TASK TO COMPLETE:
Since pictures are not part of the copy, please output only the lines from the one with "Instruction: Click the" through the end of the data below, exactly as written.

Saved data entries:
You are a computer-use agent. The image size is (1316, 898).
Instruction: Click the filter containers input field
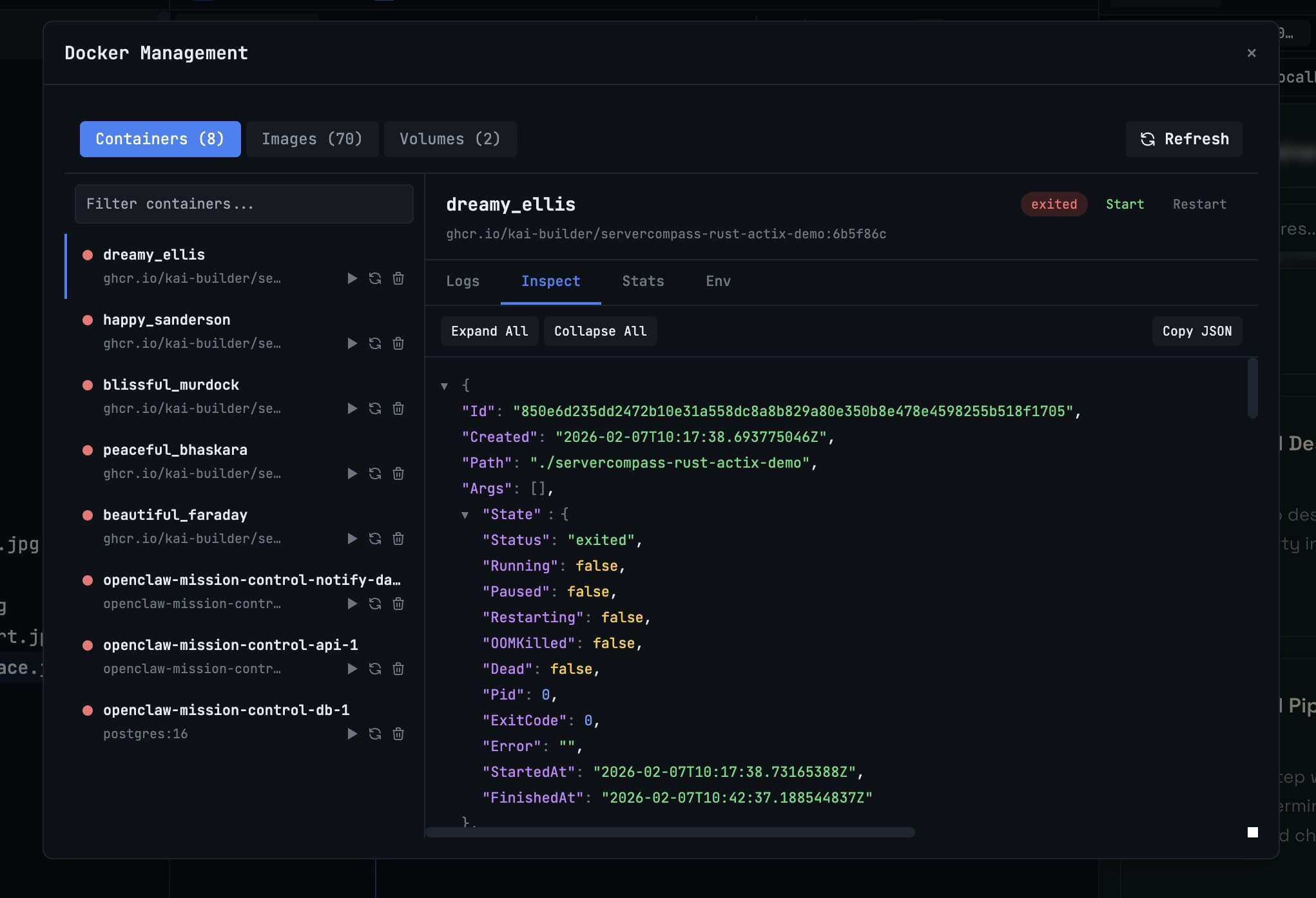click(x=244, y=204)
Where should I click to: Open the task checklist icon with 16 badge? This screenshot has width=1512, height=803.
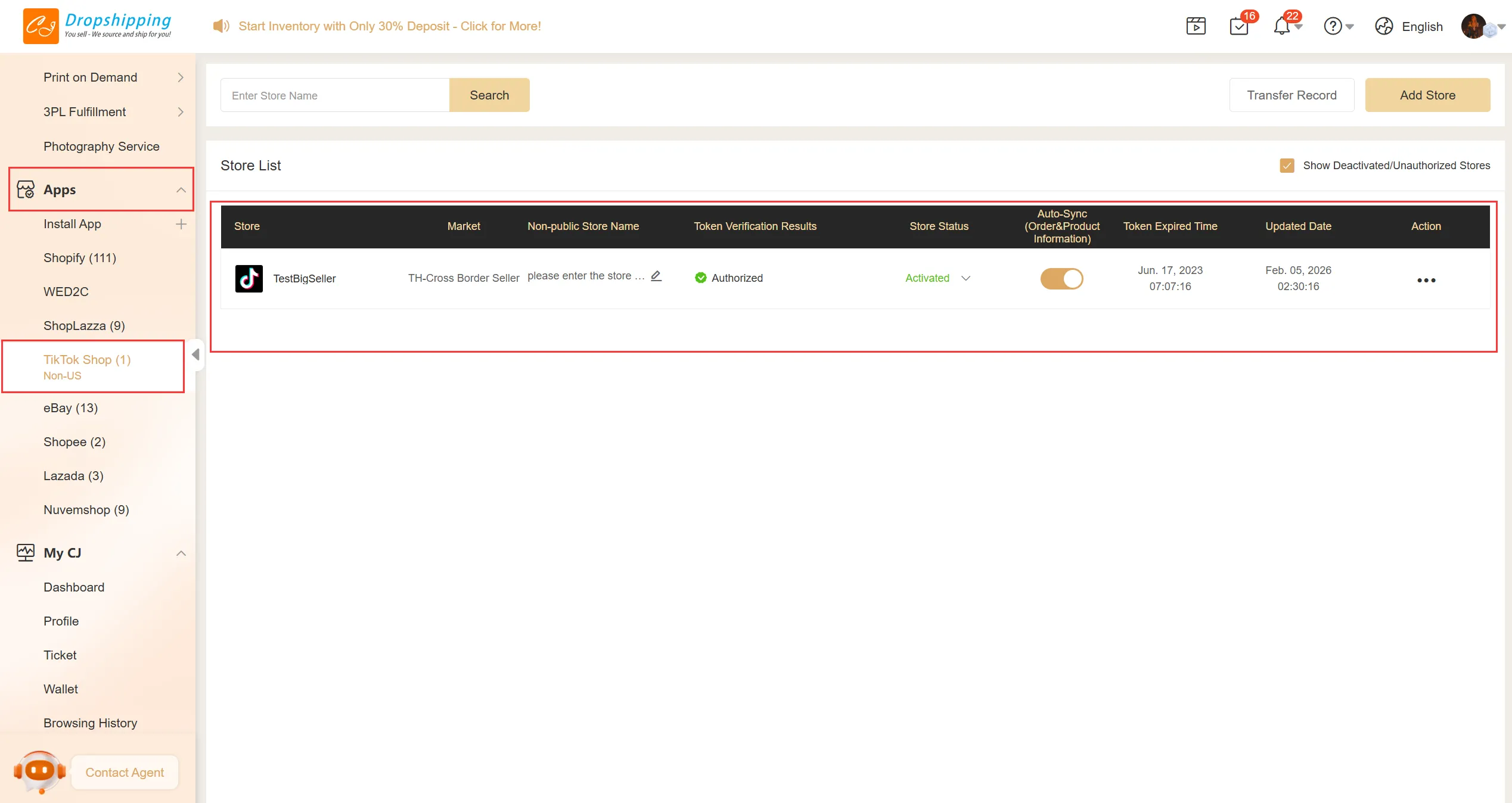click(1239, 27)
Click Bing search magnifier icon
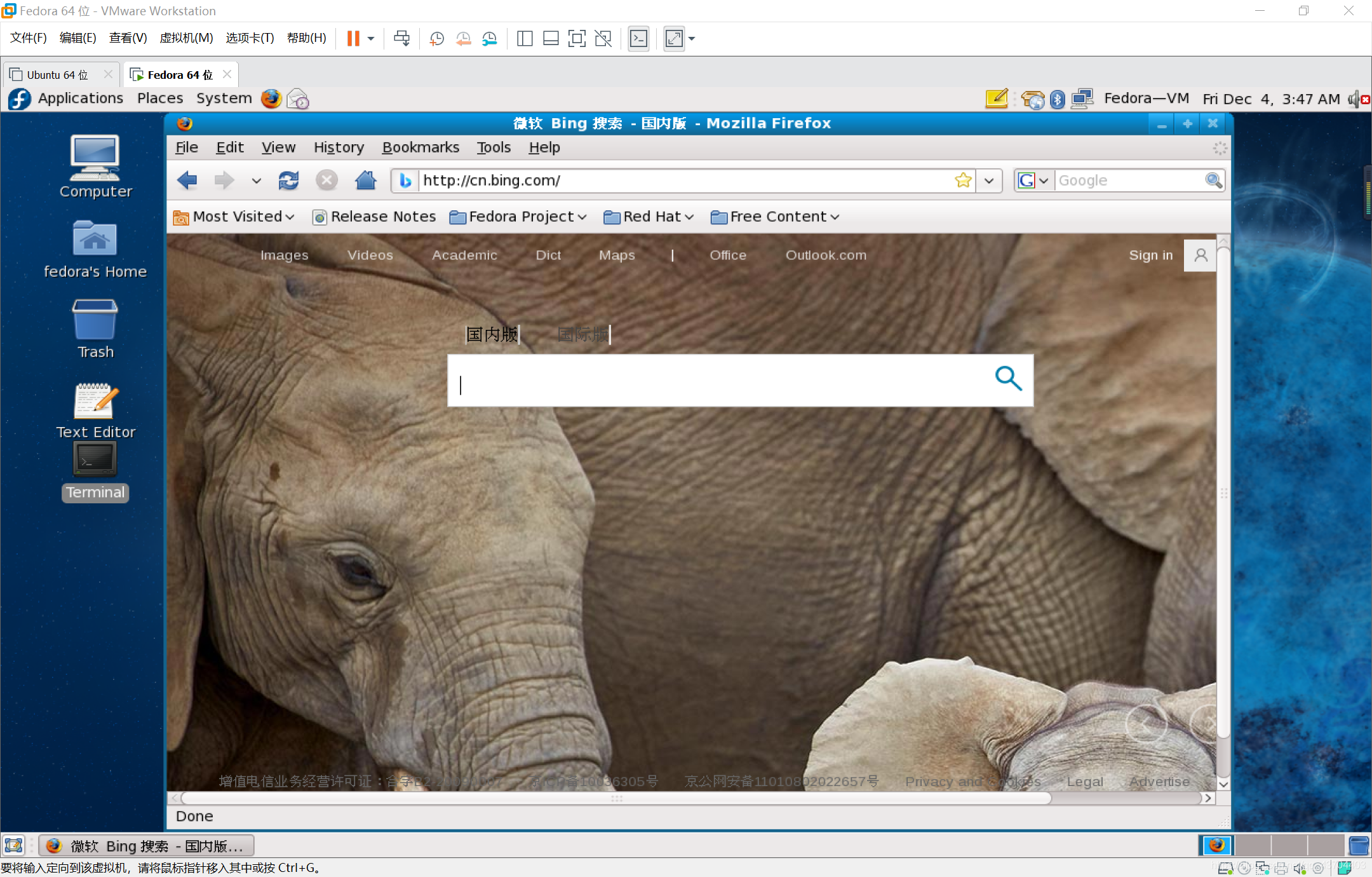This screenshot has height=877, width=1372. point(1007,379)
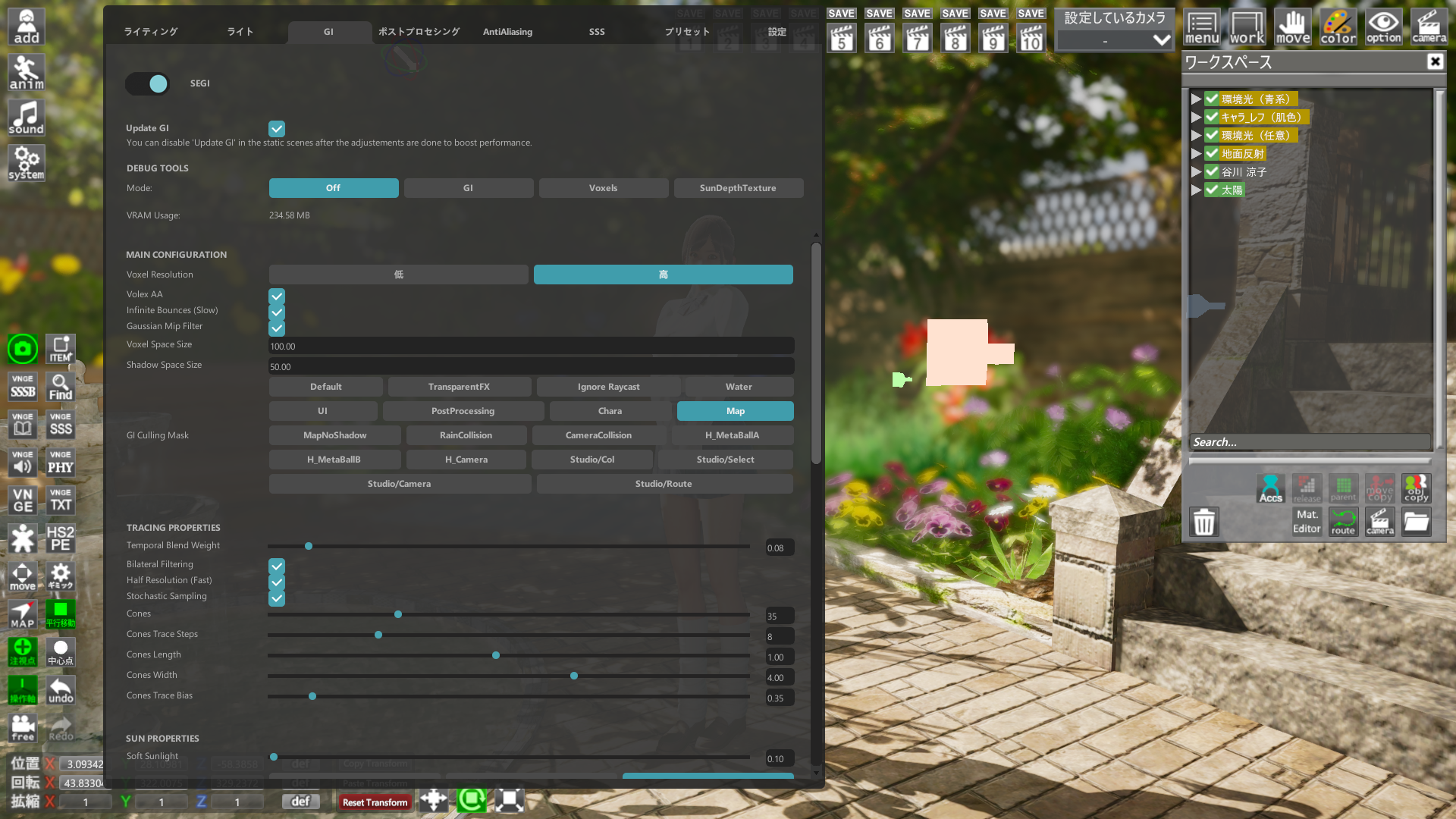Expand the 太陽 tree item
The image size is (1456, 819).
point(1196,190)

REPLY TO THE TASK:
Instruction: Click the filter containers input field
click(x=244, y=204)
Where should I click to: Open the task checklist icon with 16 badge? This screenshot has width=1512, height=803.
click(1239, 27)
Click Bing search magnifier icon
This screenshot has height=877, width=1372. point(1007,379)
Expand the 太陽 tree item
The image size is (1456, 819).
point(1196,190)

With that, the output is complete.